A atividade industrial em São Paulo segue dando sinais de enfraquecimento, mesmo com uma leve melhora nos indicadores recentes.
O Sensor da Federação das Indústrias do Estado de São Paulo (Fiesp) apontou que o setor continua operando em ritmo abaixo do esperado em março de 2026, refletindo um ambiente econômico mais desafiador e com impactos diretos sobre investimentos e produção.
O dado chama atenção porque reforça uma tendência que vem sendo observada ao longo dos últimos meses.
Apesar de pequenas oscilações positivas, o nível geral da atividade permanece em território de desaceleração, o que indica dificuldades estruturais para a indústria de transformação em um cenário de juros elevados e demanda enfraquecida.
Termômetro aponta retração
O índice Sensor registrou 48,8 pontos em março. O resultado representa avanço em relação a fevereiro, quando marcou 47,1 pontos, mas ainda permanece abaixo da linha de 50 pontos, que separa crescimento de retração.
Esse patamar indica que os empresários continuam percebendo desaceleração na atividade. O indicador também ficou próximo do nível registrado no mesmo período do ano passado, o que sugere estabilidade em um cenário já considerado fraco.
O comportamento do índice está alinhado com as expectativas para 2026, que apontam baixo dinamismo do setor industrial.
Demanda enfraquecida pesa
Um dos principais fatores por trás desse desempenho é a queda na demanda por produtos industriais. Os indicadores de vendas e percepção de mercado apresentaram resultados abaixo do nível considerado positivo.
Conforme a Fiesp, o componente de mercado fechou março em 46,7 pontos, mostrando retração no ambiente de atuação das empresas. O dado indica que os empresários percebem menor movimentação e oportunidades mais restritas.
O indicador de vendas ficou em 47,2 pontos, também abaixo do limite de crescimento. Esse resultado aponta redução no volume comercializado pelas indústrias.

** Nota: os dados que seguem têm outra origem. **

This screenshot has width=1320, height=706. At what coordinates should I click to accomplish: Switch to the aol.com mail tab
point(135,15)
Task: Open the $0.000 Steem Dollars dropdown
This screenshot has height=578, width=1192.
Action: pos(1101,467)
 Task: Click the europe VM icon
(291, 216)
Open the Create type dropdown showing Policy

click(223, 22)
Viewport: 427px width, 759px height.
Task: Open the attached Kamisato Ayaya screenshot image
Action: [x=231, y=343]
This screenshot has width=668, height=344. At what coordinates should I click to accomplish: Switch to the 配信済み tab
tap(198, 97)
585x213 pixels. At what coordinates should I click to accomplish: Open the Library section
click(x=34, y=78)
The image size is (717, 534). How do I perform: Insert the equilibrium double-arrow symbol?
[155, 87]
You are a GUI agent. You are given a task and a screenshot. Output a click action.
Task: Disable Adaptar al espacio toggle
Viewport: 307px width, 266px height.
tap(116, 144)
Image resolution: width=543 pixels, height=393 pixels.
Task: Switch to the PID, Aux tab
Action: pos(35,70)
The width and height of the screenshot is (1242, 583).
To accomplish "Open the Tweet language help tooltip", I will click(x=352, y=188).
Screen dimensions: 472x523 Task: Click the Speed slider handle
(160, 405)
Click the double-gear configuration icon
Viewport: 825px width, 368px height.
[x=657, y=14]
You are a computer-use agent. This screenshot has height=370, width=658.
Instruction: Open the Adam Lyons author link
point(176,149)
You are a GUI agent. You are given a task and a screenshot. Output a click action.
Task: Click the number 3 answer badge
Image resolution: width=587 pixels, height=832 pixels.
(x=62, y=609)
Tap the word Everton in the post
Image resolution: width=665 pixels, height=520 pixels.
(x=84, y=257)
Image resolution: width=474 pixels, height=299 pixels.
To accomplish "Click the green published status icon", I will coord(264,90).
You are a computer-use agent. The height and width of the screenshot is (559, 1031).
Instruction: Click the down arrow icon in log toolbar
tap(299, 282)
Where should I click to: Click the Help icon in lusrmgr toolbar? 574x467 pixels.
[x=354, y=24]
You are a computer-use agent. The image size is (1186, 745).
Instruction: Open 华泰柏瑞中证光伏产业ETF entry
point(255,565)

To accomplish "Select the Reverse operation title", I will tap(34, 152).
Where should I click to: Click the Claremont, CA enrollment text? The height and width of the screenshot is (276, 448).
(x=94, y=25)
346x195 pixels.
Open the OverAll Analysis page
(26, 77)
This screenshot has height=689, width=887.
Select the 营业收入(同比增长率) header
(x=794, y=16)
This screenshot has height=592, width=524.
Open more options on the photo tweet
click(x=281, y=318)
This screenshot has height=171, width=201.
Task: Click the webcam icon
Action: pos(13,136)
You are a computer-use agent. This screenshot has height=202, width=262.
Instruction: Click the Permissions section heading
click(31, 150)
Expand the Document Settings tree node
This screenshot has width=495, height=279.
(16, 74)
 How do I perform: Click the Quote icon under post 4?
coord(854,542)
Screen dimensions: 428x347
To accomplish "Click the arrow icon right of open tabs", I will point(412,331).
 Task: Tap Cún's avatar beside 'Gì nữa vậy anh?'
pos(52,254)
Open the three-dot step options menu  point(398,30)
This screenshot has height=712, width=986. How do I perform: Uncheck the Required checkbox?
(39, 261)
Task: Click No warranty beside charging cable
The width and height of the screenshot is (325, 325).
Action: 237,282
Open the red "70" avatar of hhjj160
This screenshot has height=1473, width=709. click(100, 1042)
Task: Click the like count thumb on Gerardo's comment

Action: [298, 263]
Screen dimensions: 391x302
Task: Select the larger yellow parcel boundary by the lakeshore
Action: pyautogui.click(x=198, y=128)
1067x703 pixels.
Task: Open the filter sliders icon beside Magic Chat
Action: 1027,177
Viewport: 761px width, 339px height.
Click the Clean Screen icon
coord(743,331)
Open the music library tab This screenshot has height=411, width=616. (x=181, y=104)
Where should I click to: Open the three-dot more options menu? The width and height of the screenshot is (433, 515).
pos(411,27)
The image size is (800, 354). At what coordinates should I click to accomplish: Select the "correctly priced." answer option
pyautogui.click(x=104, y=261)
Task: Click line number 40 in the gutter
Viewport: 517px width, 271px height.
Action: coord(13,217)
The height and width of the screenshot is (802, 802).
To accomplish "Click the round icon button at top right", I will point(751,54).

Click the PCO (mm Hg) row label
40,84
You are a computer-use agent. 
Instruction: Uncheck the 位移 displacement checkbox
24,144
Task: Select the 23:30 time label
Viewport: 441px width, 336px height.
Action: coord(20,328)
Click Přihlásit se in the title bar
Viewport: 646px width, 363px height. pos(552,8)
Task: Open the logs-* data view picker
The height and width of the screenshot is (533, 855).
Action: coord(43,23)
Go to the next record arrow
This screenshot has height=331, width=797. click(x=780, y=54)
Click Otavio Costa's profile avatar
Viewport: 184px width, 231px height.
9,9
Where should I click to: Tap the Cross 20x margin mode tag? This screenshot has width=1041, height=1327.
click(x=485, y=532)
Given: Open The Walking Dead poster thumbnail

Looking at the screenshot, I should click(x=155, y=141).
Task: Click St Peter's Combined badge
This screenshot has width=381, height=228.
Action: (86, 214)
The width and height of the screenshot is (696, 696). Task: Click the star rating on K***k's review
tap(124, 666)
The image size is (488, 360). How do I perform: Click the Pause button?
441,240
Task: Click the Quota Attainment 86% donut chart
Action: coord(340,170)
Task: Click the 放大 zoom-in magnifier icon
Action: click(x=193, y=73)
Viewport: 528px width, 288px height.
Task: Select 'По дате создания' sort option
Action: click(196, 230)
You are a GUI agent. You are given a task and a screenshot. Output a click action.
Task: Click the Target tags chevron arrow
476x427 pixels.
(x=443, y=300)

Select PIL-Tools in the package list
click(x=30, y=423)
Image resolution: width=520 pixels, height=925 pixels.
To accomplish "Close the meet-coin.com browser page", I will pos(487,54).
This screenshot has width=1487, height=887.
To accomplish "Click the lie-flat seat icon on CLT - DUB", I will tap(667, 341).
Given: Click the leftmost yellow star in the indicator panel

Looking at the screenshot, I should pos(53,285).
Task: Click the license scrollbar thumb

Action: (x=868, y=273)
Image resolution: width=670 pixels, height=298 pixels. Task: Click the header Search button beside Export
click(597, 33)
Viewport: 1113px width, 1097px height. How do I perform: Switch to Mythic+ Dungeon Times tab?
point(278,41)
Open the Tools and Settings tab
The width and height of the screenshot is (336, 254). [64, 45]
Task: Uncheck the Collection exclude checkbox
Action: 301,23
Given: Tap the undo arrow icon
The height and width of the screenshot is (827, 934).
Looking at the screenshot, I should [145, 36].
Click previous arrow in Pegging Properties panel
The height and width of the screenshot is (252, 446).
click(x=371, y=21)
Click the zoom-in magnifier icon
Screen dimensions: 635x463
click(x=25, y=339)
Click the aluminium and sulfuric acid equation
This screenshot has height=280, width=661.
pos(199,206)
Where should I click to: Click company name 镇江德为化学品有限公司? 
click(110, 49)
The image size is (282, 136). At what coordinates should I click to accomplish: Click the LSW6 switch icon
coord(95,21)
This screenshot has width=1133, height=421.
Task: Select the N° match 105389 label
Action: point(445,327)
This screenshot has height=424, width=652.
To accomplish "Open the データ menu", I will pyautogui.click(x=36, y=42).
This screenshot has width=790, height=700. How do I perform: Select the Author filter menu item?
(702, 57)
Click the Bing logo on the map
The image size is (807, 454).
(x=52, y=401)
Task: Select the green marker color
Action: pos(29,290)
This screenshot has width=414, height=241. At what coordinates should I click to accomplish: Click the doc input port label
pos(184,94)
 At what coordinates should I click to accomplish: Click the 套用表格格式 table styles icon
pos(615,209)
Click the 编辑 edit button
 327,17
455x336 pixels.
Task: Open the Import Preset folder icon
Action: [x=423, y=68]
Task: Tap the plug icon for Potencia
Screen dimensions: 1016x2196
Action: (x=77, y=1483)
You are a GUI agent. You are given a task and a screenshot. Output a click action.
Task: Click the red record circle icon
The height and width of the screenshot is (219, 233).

Esse conjunto de dados revela um cenário em que a produção encontra dificuldades para se expandir, já que a procura por bens industriais permanece limitada.
Estoques refletem desequilíbrio
Outro sinal relevante vem do comportamento dos estoques. O indicador subiu para 49 pontos, mas ainda indica excesso em relação ao planejado pelas empresas.
Estoques acima do esperado costumam refletir desaceleração nas vendas, já que produtos permanecem armazenados por mais tempo. Esse movimento pode levar as empresas a reduzir o ritmo de produção nos meses seguintes.
Investimentos ainda contidos
Apesar de uma recuperação expressiva em relação ao mês anterior, o indicador de investimentos permanece abaixo da linha de expansão. Em março, marcou 49,8 pontos.
De acordo com a Fiesp, o resultado indica que as empresas ainda mantêm cautela na hora de ampliar capacidade produtiva. O ambiente de incerteza e os custos elevados continuam influenciando as decisões.
Emprego resiste ao cenário
Em contraste com os demais indicadores, o mercado de trabalho apresentou resultado positivo. O índice de empregos atingiu 50,9 pontos, indicando expansão.
Esse movimento sugere que as empresas ainda estão sustentando seus quadros, mesmo diante da desaceleração. A manutenção de vagas pode estar relacionada a estratégias de retenção de mão de obra.
Juros elevados ampliam pressão
O cenário da indústria também é influenciado pela política monetária. A taxa básica de juros permanece em patamar elevado, o que encarece o crédito e reduz o consumo.
A manutenção da Selic em níveis altos contribui para prolongar as dificuldades enfrentadas pelo setor. O custo financeiro mais elevado impacta tanto empresas quanto consumidores.
Esse fator limita investimentos e reduz a demanda por bens, criando um ambiente menos favorável à expansão industrial.
Juros menores ainda não reativam produção
Como divulgado pelo O Brasilianista, o corte da taxa básica de juros para 14,75% ao ano foi considerado um passo na direção correta, mas ainda sem força suficiente para alterar o ritmo da atividade industrial.
A Confederação Nacional da Indústria (CNI) avalia que a redução promovida pelo Comitê de Política Monetária (Copom) ocorre em um momento de desaceleração econômica, mas não é capaz, por si só, de destravar investimentos ou aliviar o nível de endividamento que afeta empresas e consumidores.
Segundo o presidente da CNI, Ricardo Alban, o cenário atual já permitiria uma flexibilização mais intensa da política monetária, diante da desaceleração da inflação e da ancoragem das expectativas.
Ele afirmou que a cautela adotada pelo Banco Central ainda mantém condições financeiras restritivas, o que prolonga os efeitos negativos sobre a produção e dificulta a retomada mais consistente da economia nos próximos meses.